Restate the whole listing exactly, leaving nothing out.

Records supplied Block Start

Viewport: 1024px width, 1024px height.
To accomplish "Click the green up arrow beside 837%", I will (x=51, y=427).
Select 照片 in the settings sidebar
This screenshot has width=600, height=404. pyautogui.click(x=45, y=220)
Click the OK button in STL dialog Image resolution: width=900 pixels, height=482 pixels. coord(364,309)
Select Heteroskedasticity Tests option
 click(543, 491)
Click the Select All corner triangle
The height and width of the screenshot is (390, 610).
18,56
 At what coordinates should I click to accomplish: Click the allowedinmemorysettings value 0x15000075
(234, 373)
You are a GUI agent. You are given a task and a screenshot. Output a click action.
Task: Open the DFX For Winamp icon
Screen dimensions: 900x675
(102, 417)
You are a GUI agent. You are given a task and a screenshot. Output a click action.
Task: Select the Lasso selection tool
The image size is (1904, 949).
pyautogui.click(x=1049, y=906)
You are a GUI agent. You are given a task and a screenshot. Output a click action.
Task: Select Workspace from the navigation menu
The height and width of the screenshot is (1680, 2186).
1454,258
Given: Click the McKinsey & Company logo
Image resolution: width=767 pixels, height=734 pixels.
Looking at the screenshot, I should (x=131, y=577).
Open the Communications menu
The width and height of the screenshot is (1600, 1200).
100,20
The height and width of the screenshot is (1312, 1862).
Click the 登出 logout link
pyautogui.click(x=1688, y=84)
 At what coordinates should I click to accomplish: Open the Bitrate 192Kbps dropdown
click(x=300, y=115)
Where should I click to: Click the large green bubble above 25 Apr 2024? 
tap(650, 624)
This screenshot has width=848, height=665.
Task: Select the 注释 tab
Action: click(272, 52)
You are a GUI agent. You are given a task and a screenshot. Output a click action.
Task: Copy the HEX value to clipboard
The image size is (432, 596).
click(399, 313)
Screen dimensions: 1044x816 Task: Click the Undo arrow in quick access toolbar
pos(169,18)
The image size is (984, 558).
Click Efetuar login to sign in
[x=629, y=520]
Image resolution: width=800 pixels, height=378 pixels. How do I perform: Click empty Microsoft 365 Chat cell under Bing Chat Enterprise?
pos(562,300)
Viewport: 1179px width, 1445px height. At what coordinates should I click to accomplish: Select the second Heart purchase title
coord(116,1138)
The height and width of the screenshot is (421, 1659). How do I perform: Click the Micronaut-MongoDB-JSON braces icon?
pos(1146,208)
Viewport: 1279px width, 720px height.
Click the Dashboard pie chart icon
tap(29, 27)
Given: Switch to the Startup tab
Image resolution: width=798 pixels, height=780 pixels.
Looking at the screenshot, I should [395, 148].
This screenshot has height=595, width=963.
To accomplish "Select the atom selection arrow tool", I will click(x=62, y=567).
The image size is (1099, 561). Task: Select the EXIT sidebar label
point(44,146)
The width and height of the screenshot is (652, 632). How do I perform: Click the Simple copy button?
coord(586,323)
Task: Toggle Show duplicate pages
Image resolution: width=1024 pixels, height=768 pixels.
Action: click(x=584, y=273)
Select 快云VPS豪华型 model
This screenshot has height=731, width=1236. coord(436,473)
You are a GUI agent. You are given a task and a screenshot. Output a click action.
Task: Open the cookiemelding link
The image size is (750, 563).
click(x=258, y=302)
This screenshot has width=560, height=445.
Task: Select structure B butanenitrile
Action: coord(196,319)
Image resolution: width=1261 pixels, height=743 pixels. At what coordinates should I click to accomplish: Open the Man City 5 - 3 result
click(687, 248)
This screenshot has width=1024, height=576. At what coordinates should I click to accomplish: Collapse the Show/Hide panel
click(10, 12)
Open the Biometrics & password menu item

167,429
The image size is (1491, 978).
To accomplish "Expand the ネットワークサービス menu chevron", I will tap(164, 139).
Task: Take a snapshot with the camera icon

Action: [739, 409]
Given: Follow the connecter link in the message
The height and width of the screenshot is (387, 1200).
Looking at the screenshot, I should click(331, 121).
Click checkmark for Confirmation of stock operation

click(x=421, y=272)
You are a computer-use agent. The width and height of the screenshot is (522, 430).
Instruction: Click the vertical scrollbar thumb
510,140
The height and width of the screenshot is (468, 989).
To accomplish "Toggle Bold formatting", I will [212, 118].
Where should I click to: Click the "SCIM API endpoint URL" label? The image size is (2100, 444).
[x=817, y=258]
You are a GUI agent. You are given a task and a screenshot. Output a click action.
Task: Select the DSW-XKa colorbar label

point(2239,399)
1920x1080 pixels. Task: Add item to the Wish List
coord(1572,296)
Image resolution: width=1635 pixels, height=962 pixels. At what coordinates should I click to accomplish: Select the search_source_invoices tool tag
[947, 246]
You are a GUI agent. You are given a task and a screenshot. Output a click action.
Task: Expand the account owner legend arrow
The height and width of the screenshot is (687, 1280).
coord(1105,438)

Records supplied Block End

• _Answer to this problem_:
Viewport: 1024px width, 1024px height.
To accomplish "Click the green up arrow beside 837%", I will (x=51, y=427).
Select 照片 in the settings sidebar
This screenshot has width=600, height=404. pyautogui.click(x=45, y=220)
Click the OK button in STL dialog Image resolution: width=900 pixels, height=482 pixels. coord(364,309)
Select Heteroskedasticity Tests option
 click(543, 491)
Click the Select All corner triangle
The height and width of the screenshot is (390, 610).
18,56
 At what coordinates should I click to accomplish: Click the allowedinmemorysettings value 0x15000075
(234, 373)
You are a GUI agent. You are given a task and a screenshot. Output a click action.
Task: Open the DFX For Winamp icon
Screen dimensions: 900x675
(102, 417)
You are a GUI agent. You are given a task and a screenshot. Output a click action.
Task: Select the Lasso selection tool
The image size is (1904, 949).
pyautogui.click(x=1049, y=906)
You are a GUI agent. You are given a task and a screenshot. Output a click action.
Task: Select Workspace from the navigation menu
The height and width of the screenshot is (1680, 2186).
1454,258
Given: Click the McKinsey & Company logo
Image resolution: width=767 pixels, height=734 pixels.
Looking at the screenshot, I should (x=131, y=577).
Open the Communications menu
The width and height of the screenshot is (1600, 1200).
100,20
The height and width of the screenshot is (1312, 1862).
Click the 登出 logout link
pyautogui.click(x=1688, y=84)
 At what coordinates should I click to accomplish: Open the Bitrate 192Kbps dropdown
click(x=300, y=115)
Where should I click to: Click the large green bubble above 25 Apr 2024? 
tap(650, 624)
This screenshot has width=848, height=665.
Task: Select the 注释 tab
Action: click(272, 52)
You are a GUI agent. You are given a task and a screenshot. Output a click action.
Task: Copy the HEX value to clipboard
The image size is (432, 596).
click(399, 313)
Screen dimensions: 1044x816 Task: Click the Undo arrow in quick access toolbar
pos(169,18)
The image size is (984, 558).
Click Efetuar login to sign in
[x=629, y=520]
Image resolution: width=800 pixels, height=378 pixels. How do I perform: Click empty Microsoft 365 Chat cell under Bing Chat Enterprise?
pos(562,300)
Viewport: 1179px width, 1445px height. At what coordinates should I click to accomplish: Select the second Heart purchase title
coord(116,1138)
The height and width of the screenshot is (421, 1659). How do I perform: Click the Micronaut-MongoDB-JSON braces icon?
pos(1146,208)
Viewport: 1279px width, 720px height.
Click the Dashboard pie chart icon
tap(29, 27)
Given: Switch to the Startup tab
Image resolution: width=798 pixels, height=780 pixels.
Looking at the screenshot, I should [395, 148].
This screenshot has height=595, width=963.
To accomplish "Select the atom selection arrow tool", I will click(x=62, y=567).
The image size is (1099, 561). Task: Select the EXIT sidebar label
point(44,146)
The width and height of the screenshot is (652, 632). How do I perform: Click the Simple copy button?
coord(586,323)
Task: Toggle Show duplicate pages
Image resolution: width=1024 pixels, height=768 pixels.
Action: click(x=584, y=273)
Select 快云VPS豪华型 model
This screenshot has height=731, width=1236. coord(436,473)
You are a GUI agent. You are given a task and a screenshot. Output a click action.
Task: Open the cookiemelding link
The image size is (750, 563).
click(x=258, y=302)
This screenshot has width=560, height=445.
Task: Select structure B butanenitrile
Action: coord(196,319)
Image resolution: width=1261 pixels, height=743 pixels. At what coordinates should I click to accomplish: Open the Man City 5 - 3 result
click(687, 248)
This screenshot has width=1024, height=576. At what coordinates should I click to accomplish: Collapse the Show/Hide panel
click(10, 12)
Open the Biometrics & password menu item

167,429
The image size is (1491, 978).
To accomplish "Expand the ネットワークサービス menu chevron", I will tap(164, 139).
Task: Take a snapshot with the camera icon

Action: [739, 409]
Given: Follow the connecter link in the message
The height and width of the screenshot is (387, 1200).
Looking at the screenshot, I should click(331, 121).
Click checkmark for Confirmation of stock operation

click(x=421, y=272)
You are a computer-use agent. The width and height of the screenshot is (522, 430).
Instruction: Click the vertical scrollbar thumb
510,140
The height and width of the screenshot is (468, 989).
To accomplish "Toggle Bold formatting", I will [212, 118].
Where should I click to: Click the "SCIM API endpoint URL" label? The image size is (2100, 444).
[x=817, y=258]
You are a GUI agent. You are given a task and a screenshot. Output a click action.
Task: Select the DSW-XKa colorbar label

point(2239,399)
1920x1080 pixels. Task: Add item to the Wish List
coord(1572,296)
Image resolution: width=1635 pixels, height=962 pixels. At what coordinates should I click to accomplish: Select the search_source_invoices tool tag
[947, 246]
You are a GUI agent. You are given a task and a screenshot. Output a click action.
Task: Expand the account owner legend arrow
The height and width of the screenshot is (687, 1280).
coord(1105,438)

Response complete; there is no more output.